After graduating from Adelaide University his first job was with a small litigation firm, because Blanchard had anticipated a career as a barrister. However, it turned out that “was not where my natural flair was, so I left”.
After a couple of months surfing in Indonesia, he returned to work with Finlaysons in Adelaide, where he practised corporate law and tutored part-time.
At 32 he decided to become an academic. He completed a PhD in Governance over six years. His principal subject was corporate law and the fruit of his toils was a book on the information needs of shareholders.
Afterwards, it was time to move back to practise, and this time he landed in Sydney and took up a role with Atanaskovic Hartnell.
There for a year, he practised mostly corporate M&A before heading to Allens Arthur Robinson for more M&A and capital markets work. “The last deal I worked on there was the acquisition of Clipsal by French company Schneider Electric. They wanted an in-house lawyer in Australia; it suited them and it suited me, so I went there for two years.”
Blanchard says it was the greater variety of work and the ability to actually make the decisions rather than just offer advice that seduced him to the in-house world. “I knew straight away that I had made the right move.”
And then, almost three years ago, Blanchard was offered what he says is the perfect job for him in Australia.
“Billabong had advertised for a general counsel back in 2000 and I got onto the shortlist. But they decided not to appoint anyone. Then this role came up. This is my perfect role in Australia really.
“It’s the perfect combination because I have got the high-quality legal work and the high-level work, but it does draw on my 30-year passion for surfing.”
Working as the general counsel of an ASX top 100 company, Blanchard has the rare distinction of heading to the office in jeans and a T-shirt. “Everyone is pretty relaxed and there is a lot of great imagery on the walls,” he says. “But besides that, I am working as hard as ever.

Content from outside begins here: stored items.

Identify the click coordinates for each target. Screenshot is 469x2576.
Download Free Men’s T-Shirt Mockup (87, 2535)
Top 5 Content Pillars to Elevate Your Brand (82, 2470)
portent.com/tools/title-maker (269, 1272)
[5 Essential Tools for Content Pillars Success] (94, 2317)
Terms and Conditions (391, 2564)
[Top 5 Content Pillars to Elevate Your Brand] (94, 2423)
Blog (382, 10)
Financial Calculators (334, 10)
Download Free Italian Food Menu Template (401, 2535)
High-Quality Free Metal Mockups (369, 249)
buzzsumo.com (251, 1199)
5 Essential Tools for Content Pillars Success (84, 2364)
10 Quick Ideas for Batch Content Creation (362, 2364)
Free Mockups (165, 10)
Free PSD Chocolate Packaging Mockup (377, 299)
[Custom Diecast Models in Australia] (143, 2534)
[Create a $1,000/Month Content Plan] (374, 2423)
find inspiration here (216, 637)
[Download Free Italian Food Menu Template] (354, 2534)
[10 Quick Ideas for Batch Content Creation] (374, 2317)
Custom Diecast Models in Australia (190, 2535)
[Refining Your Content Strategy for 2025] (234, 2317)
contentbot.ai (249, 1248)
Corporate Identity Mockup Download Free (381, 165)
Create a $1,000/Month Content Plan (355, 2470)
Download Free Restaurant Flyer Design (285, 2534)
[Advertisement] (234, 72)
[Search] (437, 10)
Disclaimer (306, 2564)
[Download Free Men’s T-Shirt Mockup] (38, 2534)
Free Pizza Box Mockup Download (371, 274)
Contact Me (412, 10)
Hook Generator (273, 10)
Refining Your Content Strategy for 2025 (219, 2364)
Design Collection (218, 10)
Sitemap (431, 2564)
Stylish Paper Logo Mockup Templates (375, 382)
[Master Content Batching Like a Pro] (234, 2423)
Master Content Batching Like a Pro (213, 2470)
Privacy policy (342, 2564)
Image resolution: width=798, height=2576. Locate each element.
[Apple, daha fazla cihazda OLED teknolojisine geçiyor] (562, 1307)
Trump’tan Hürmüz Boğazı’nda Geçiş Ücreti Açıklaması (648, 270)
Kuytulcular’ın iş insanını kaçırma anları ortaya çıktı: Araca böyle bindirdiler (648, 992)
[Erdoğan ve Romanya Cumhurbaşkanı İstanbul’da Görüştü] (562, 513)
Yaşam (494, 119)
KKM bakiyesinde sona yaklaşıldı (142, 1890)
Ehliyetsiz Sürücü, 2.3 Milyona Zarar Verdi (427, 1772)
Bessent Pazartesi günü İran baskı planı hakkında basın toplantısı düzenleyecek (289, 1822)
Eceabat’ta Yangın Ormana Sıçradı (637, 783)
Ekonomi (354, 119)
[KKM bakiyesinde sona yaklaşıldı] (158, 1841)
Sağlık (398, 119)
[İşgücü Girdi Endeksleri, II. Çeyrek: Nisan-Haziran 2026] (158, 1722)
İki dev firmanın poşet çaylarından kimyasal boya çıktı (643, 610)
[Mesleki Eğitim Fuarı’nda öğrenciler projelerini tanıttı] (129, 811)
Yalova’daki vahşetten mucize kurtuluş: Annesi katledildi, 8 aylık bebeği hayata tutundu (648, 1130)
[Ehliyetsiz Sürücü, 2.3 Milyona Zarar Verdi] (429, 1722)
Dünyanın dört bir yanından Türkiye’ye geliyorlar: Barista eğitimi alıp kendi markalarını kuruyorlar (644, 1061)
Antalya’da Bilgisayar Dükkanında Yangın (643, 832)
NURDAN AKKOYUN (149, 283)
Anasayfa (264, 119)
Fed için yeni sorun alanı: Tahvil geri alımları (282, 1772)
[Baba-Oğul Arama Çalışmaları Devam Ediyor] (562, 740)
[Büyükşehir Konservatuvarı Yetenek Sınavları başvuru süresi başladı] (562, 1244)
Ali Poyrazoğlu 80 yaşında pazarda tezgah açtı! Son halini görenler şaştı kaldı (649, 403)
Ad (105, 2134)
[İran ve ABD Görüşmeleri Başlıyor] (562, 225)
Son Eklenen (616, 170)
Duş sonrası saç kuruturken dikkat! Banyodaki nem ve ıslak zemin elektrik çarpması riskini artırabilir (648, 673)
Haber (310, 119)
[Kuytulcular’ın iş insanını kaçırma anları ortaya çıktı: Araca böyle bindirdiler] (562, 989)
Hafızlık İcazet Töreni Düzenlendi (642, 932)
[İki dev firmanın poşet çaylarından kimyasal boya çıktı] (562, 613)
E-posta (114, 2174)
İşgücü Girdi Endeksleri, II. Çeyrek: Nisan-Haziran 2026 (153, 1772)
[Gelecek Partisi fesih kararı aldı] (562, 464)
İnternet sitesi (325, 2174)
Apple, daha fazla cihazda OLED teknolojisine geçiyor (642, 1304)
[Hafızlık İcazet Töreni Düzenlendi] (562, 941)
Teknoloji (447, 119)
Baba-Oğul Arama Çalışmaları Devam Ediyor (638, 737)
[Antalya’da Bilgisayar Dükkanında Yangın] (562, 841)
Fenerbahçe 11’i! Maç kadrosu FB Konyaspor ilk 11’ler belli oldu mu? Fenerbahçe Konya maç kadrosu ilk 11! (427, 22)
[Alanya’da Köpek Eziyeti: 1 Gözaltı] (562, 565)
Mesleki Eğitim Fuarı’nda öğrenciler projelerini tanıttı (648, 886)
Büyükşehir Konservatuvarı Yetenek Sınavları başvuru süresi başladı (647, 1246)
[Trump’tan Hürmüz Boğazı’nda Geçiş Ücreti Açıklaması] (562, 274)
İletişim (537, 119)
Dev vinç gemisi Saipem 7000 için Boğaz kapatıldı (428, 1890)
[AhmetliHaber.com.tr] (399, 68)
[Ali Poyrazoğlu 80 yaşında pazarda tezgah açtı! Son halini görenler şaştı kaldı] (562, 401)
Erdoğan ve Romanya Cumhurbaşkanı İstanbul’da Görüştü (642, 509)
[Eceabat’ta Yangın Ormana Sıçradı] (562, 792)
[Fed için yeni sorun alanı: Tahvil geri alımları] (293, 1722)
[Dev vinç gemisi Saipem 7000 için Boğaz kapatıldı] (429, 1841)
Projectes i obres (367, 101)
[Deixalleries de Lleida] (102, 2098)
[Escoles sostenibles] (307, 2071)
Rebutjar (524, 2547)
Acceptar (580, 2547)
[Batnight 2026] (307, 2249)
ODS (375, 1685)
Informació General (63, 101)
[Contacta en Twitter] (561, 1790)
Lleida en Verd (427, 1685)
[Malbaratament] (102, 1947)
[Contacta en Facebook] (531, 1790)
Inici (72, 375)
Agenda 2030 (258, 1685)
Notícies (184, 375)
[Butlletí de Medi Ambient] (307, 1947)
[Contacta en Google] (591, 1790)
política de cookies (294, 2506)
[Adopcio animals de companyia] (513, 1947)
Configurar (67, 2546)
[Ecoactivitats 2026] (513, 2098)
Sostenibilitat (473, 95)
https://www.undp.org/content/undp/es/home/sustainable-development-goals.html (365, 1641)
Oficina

“Over the last 12 months I have had 14 active M&A files, I have to maintain a network of distribution agreements, manage a portfolio of 1700 trademarks, as well as athlete contracts and the other day-to-day commercial and litigation matters.”
Blanchard says that, like other professionals, he generally only has time to indulge his passion at the edges of his life. But the bonus is that after closing a deal in one of Billabong’s offices, Blanchard can head out and surf one of the world’s best waves
Despite this, he still rates the best part of his job as the variety of work and the challenges inherent in it. “I really do enjoy taking the decisions and being close to the consequences of your advice,” he says. “We have been fairly acquisitive and I have been a key player in that growth strategy.”
Recent acquisitions included US-based wetsuit and technical watersport accessories brand Xcel, snow and surf accessories company DaKine Hawaii, US skateboard company Sector 9, Florida-based surf and skate gear retailer Quiet Flight and Australian girls’ brand Tigerlily. He just hired a junior lawyer, and the intellectual property team also recently grew from two to three.
In the morning, Blanchard surfs, but at the end of a long day dealing with contracts and acquisitions and distribution agreements, he goes home to his wife and two sons, aged three and a half and one and a half.
He thinks its only a matter of time before he has the eldest out on the beach trying to catch his first wave. And it is easy to predict that Dad will be a great teacher.